Consultori familiari, "Sempre meno personale: per una visita si aspetta fino a tre mesi"

A 40 anni dalla legge 194 sull’aborto si torna a parlare dell'importanza dei consultori, nati con la legge 405 del 1975

A 40 anni dalla legge 194 sull’aborto si torna a parlare dell'importanza dei consultori, nati con la legge 405 del 1975. "I consultori  rappresentano un modello sociale di salute, un servizio fondamentale per la salute delle donne durante tutta la loro vita, per la salute dell’età evolutiva e dell'adolescenza e delle relazioni di coppia e famigliari - commentano da Articolo 1 - Movimento democratico e progressista di Ravenna - Sono un punto di riferimento e di accoglienza nei momenti di "urgenza" e svolgono un ruolo fondamentale per la cura alla persona associata alla prevenzione e alla diagnosi precoce (tra cui attività di screening e progetti per l’allattamento materno)".
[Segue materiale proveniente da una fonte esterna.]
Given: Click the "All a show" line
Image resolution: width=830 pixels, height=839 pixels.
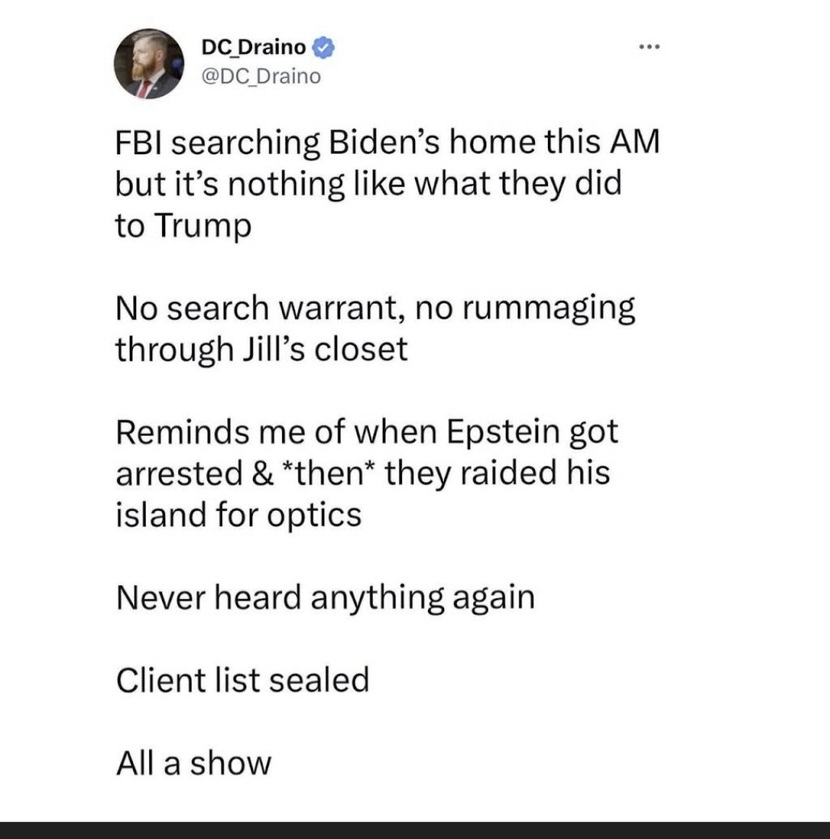Looking at the screenshot, I should [x=194, y=764].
"Tuttavia - spiegano dal movimento - assistiamo da una parte all'aumento progressivo delle loro attività di servizio e di progetto e, dall’altra, all'impoverimento del personale che dovrebbe dar vita e sostenere i molti servizi: primo problema, i tempi d' attesa. Per una semplice visita ginecologica si attende fino a tre mesi, e anche se per superare questo sono state adottate tre agende a Cup (visite, colloqui ed ecografie ), non si riesce a superare la difficoltà del numero troppo basso di medici e ostetriche".

La conseguenza? "Le donne non sono utilizzano più i consultori ma devono rivolgersi al privato. Inoltre, si sono ridotti gli orari dei consultori periferici di Mezzano e San Pietro in Vincoli, mentre si è data sempre più centralità al consultorio di via Berlinguer e si è istituito l'unico Spazio hiovani distrettuale di via Pola: si cerca cioè di estendere le prestazioni, ma non si regge il numero insufficiente di operatori. Si cerca di far tutto con grande sforzo, ma con risultati non certo appaganti per operatori e utenti". Anche la qualità della strumentazione ecografica, secondo Articolo 1, sarebbe divenuta "carente, scadente e non adeguata all' aumento delle donne in gravidanza in assistenza. La lungimiranza di aver concepito negli anni '70 un servizio in grado di integrare e non separare i temi e i problemi sanitari da quelli sociali ci dice che non dobbiamo trascurare l’importanza di questi servizi. Sono stati raggiunti traguardi importanti, per questo non intendiamo che una politica sanitaria cieca pensi di impoverire ancora di più, in questo tempo di tagli sanitari, una delle istituzioni pubbliche che più ha operato nel contrasto alle disuguaglianze, all'affermazione della dignità e libertà delle donne".